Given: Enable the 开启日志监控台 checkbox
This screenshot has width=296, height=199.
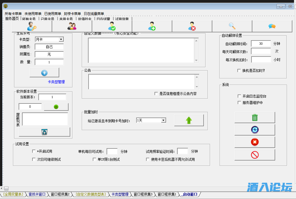Looking at the screenshot, I should click(240, 96).
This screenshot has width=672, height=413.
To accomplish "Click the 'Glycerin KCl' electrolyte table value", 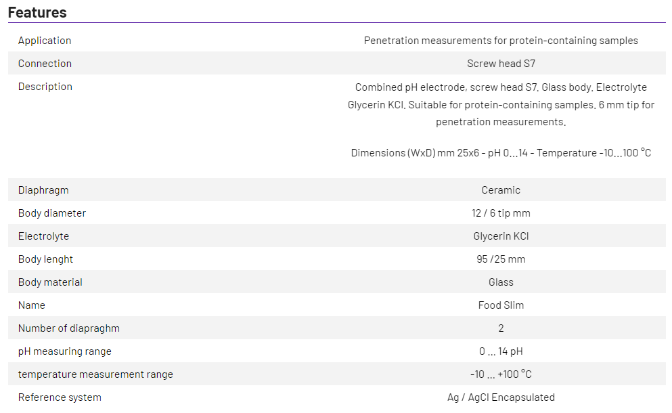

══════════════════════════════

Pictures are to be omitted; otherwise, write out the data exactly as it appears.

§ Answer below
Given: Enable the 开启日志监控台 checkbox
This screenshot has width=296, height=199.
Looking at the screenshot, I should click(240, 96).
This screenshot has width=672, height=413.
To accomplish "Click the 'Glycerin KCl' electrolyte table value", 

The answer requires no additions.